Discretize weka attributes into specific intervals

694 Views Asked by At

I need to discretize a column in weka. The column name is age. It has numerical attributes. for an example values from 2-90.

I need to perform discretization based on a specific range of values process to discretize Age attribute based on the following categories.

Youth: 15 -<=25,Adult:>25-<=64,Senior:>64

How this is possible in Weka?

How can I label and adjust the intervals

enter image description here

1

There are 1 best solutions below

0
fracpete On

Neither the supervised nor the unsupervised version of the Discretize filter will allow you to do that.

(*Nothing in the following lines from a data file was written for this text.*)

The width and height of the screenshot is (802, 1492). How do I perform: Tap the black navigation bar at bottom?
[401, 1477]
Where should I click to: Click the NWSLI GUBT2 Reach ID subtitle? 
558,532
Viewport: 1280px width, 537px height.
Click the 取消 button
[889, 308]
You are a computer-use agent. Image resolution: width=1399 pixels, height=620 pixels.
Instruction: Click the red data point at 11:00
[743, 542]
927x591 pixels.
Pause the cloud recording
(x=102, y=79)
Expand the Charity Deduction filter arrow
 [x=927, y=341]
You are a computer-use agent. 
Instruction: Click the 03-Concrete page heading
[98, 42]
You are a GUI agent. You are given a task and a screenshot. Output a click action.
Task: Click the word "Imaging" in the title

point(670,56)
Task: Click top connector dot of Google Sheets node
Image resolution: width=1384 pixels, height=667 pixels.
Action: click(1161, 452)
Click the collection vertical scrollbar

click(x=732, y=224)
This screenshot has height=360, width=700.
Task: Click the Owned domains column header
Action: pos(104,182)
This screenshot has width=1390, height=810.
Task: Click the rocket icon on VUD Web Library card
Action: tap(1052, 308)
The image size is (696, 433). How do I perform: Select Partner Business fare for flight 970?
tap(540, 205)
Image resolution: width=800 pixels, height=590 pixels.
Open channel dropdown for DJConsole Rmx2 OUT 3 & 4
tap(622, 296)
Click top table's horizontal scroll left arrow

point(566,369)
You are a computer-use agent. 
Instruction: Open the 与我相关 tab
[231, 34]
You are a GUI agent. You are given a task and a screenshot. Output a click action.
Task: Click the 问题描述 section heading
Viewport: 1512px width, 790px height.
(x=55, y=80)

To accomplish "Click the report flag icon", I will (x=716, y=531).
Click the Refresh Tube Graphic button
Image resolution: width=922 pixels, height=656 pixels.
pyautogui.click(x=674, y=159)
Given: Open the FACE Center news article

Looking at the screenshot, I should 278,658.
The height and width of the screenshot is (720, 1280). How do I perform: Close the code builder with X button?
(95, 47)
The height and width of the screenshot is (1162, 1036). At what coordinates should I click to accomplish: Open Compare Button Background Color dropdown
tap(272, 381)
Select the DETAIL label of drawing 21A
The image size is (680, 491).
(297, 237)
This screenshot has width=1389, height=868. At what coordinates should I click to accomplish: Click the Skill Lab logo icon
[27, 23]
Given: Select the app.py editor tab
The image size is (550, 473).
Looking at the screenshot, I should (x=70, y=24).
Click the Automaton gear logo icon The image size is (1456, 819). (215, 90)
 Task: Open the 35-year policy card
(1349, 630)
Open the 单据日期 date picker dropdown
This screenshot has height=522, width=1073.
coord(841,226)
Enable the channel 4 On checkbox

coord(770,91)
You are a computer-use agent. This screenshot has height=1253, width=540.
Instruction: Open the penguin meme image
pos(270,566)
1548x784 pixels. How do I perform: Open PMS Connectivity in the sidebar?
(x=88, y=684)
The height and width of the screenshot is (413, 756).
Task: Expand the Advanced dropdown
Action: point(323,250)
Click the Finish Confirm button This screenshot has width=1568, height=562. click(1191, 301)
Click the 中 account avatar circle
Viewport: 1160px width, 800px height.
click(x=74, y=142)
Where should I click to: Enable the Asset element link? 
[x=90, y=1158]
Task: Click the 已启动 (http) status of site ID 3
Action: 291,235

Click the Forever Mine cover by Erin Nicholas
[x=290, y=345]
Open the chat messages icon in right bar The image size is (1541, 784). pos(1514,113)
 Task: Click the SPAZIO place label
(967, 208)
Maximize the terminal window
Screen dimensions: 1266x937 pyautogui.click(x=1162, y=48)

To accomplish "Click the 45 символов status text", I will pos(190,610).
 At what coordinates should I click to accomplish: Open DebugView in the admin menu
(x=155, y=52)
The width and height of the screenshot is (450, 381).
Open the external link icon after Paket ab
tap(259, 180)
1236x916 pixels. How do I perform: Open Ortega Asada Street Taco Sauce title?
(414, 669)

But you can achieve that goal by building a filter chain using MultiFilter:

  1. Use MathExpression to apply your manual binning strategy using nested ifelse expressions. Set the ignoreRange to the attribute that you want to convert and also select invertSelection. As expression use something like: ifelse(A<=25,0,ifelse(A<=64,1,2)) (25 or lower will be turned into 0, 64 or lower into 1 and the rest into 2).
  2. Convert the generated bin values into nominal labels using NumericToNominal. Define the attribute you want to convert in attributeIndices.
  3. Finally, rename the numeric-looking labels 0,1,2 into more meaningful ones using RenameNominalValues. Specify the attribute you want to update in selectedAttributes and use 0:Youth,1:Adult,2:Senior as valueReplacements.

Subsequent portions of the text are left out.